Many small businesses go to great lengths during the hiring process, dedicating a significant amount of time and resources to sift through potential candidates. Yet surprisingly, once they have decided on a new hire, many of these same businesses fall short in their orientation programs. Put simply, these businesses are shooting themselves in the foot.
When it comes to bringing a new employee into your business, the more care and effort you invest in the initial training process, the greater will be your return. This goes for all businesses big and small. Business owners should try keep the following idea in mind: The way in which you go about training that new employee will set the tone for his or her future performance and engagement in your company.

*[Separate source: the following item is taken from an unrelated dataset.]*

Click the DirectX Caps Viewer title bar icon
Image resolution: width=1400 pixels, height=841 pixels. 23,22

Why Good Employee Training is Important
Successfully training a new employee will reduce the amount of time the employee needs to learn the ropes, and reach optimal performance. It gives new hires the sense that you are invested in them and interested in bringing them on board. It is the initial step in building employee engagement so that they stay motivated and involved.

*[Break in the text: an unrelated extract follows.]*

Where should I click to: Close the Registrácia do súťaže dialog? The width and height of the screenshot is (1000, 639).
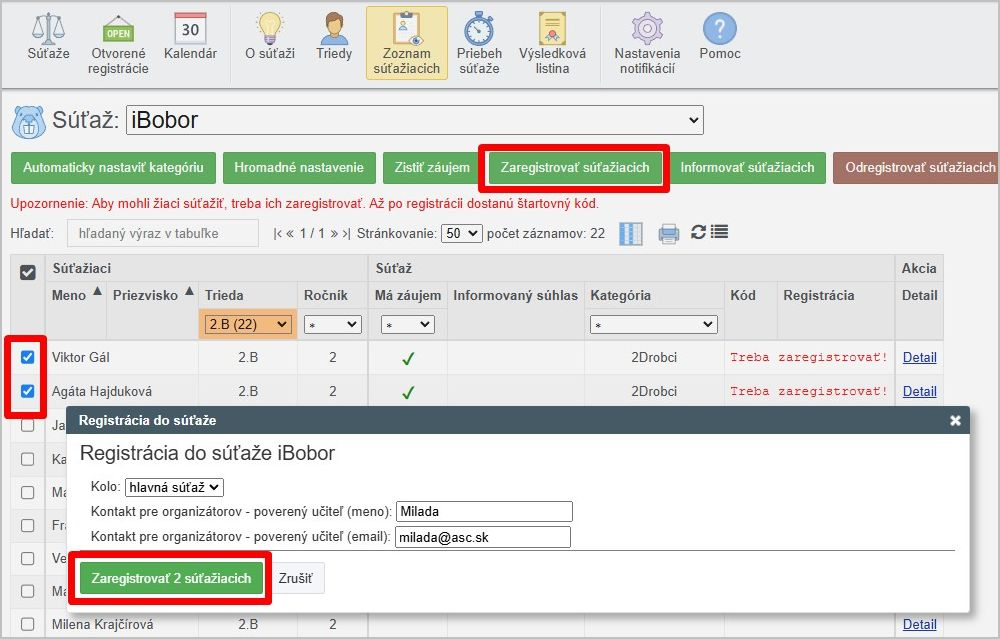955,421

The Relationship Approach to Employee Training
Anyone who has sat through a formal, classroom-style training as part of a new employee orientation, can probably attest to the fact that they are both boring and impersonal. Regardless of the scope of the formal program, individual managers need to focus on a personal orientation initiative as well, one that is tailored to the specific job, team, and department.
As I mentioned above, hiring right is half the battle; helping new hires smoothly and successfully become oriented with different aspects of the business, including it's systems, culture, and work groups is the other half. The best way to go about doing this is through personal, one-on-one contact with the new hire and by creating a space where the new employee can both feel free to ask questions and receive appropriate, timely answers.

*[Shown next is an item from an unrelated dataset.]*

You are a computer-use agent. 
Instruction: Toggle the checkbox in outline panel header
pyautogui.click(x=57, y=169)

Tips to Successfully Train a New Employee
If you want to get your new hires started on the right foot, then consider these 7 tips for successfully training a new employee:
1. Spend time in the planning stage. Make sure that you clearly define the job responsibilities for yourself and your new employees. It may be a good idea to ask current workers for feedback, especially if the position is a new one and your current workers will be working in collaboration with the new hire. You should also get help constructing a solid employee handbook if you have not already done so.
2. Choose quality instructors and materials. Who you select to conduct the training will make a major difference in the success of your efforts, whether it's a professional educator or simply a knowledgeable staff member. Having the right training materials is also important, since these materials can become valuable resources for your new hires even well after they have been brought on board.
3. Slow down! depending on the size of your company or the complexity of the job on hand there will be a lot of new details and ground to cover especially in the first few days. Rome wasn't built in one day as they say. If you want your employee to retain all information coming his or her way, then try to pace out some of the orientation and introductions.
4 Make personal introductions. During those first few days, you should make an effort to personally introduce the employee to all relevant members of the business- with a focus on those who will be directly working with him or her. You should also explain each person's role and how they relate to each other. By making an effort early on to get the new employee introduced to co-workers and management, you open up the initial lines of communication that can significantly help with the orientation.
5. Pay attention to the outcome. To get an idea as to how effective you are being with your training initiatives, you should have several performance measurements in place. Depending on the nature of your business, you could consider, the amount of time it takes the new hire to complete a specific task, the amount of waste or mistakes being made, or how successful the new employee's input is.
6. Ask for feedback from the new hire. One of the most essential measurements of the success of new employee training is direct feedback from the new hire. There are two issues to consider before soliciting feedback: 1. Make sure your timing is right. You can't ask for feedback too soon after hiring, but at the same time don't wait till six months have passed. I recommend asking for feedback one to three months after hiring. 2. Where possible make the questions anonymous, since the new hire may be afraid to speak up. If the survey can't be anonymous, then it's success will depend on how much you as the employer will truly consider and value what the new employee has to say. If your attitude is in the right place then it will positively affect the truthfulness and thoroughness of the response.